Luckily there was a very big stone pestle and mortar in the sale due to one of Amazon's spurious reasons for an event (I can't even remember what that one was called, but it wasn't Black Friday) so I bought myself that enormous thing* and had another go.

a ridiculously large black stone pestle and mortar with an egg in front for scale
Seriously enormous, weighs a ton

 

However, all that weight means the heavy pestle does a superb job of bashing the poor basil into submission.  It took less than a third of the time of the small one and was a great deal more fun. It was also rather intimidatingly loud, for which I probably owe my neighbours apologies. And poor Luke who was nearby and nearly jumped out of his skin.

Having tried pesto with the traditionally shaped Trofie pasta (very narrow twists) and with breadsticks and focaccia, I fancied a go at trying to replicate a delicious lunch I'd had in Santa Marguerita. It was big billowing sheets of fresh pasta with loads of pesto on top. It looked messy and awful, but it was so light and delicious. 

white bowl with folded sheets of pasta coated in a thick glossy green sauce of pesto
Least appetising, most delicious

 

I've not made pasta with 00 flour before, but as I was trying to do it all with the proper Italian ingredients I bought flour to have a go. Bloody hell, that stuff is so much harder to work with than plain flour! It was so very stiff I wondered if I'd got the proportions wrong. I was using Angela Hartnet's 400g to 4 large eggs and a tablespoon of olive oil. I rolled half of it out to thing, long lasagne sheets ribbons and cooked them for around 3 minutes.

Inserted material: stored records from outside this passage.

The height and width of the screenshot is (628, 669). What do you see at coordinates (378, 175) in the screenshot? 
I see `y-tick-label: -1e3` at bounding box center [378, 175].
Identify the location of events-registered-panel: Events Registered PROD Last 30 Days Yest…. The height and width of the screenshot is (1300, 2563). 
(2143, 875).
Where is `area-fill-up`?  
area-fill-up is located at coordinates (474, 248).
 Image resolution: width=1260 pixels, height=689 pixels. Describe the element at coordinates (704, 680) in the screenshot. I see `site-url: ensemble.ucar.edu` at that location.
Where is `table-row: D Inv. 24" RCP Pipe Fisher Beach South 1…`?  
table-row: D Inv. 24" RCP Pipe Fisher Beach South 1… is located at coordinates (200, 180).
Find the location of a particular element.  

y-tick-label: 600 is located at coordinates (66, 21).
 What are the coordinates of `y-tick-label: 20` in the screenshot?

I'd been a bit overly free passing homemade pesto around my friends and neighbours to have the quantity  the restaurant served on the pasta, but it was still absolutely delicious. The pasta was light and silky, the pesto was strongly herby with just a gentle kick of garlic and it all felt like a bowl of happiness. Z and I agreed we'd definitely have it again, although with regular flour next time unless I take up an interest in weight lifting in the meantime.

There was the other half batch of pasta dough left over, so a couple of days later Zach and I had homemade tagliatelle with a puttanesca sauce, one of our favourites.  It normally takes less time to make the sauce than the pasta takes to cook, but that isn't true when cooking fresh pasta -  fresh pasta is done in two to three minutes. It's still a ridiculously quick sauce and punches far above its weight in the effort vs flavour ratio. We enjoyed it very much. (Mark, the Philistine, chose fried chicken tenders and chips instead. There's no accounting for taste)

White bowl with ribbons of fresh pasta and a tomato and olive sauce
I love puttanesca

*If I am ever found dead in my kitchen, there's a fair chance it will be because I dropped this damned thing on myself when trying to put it away. It weighs a ton and could probably fell an elephant.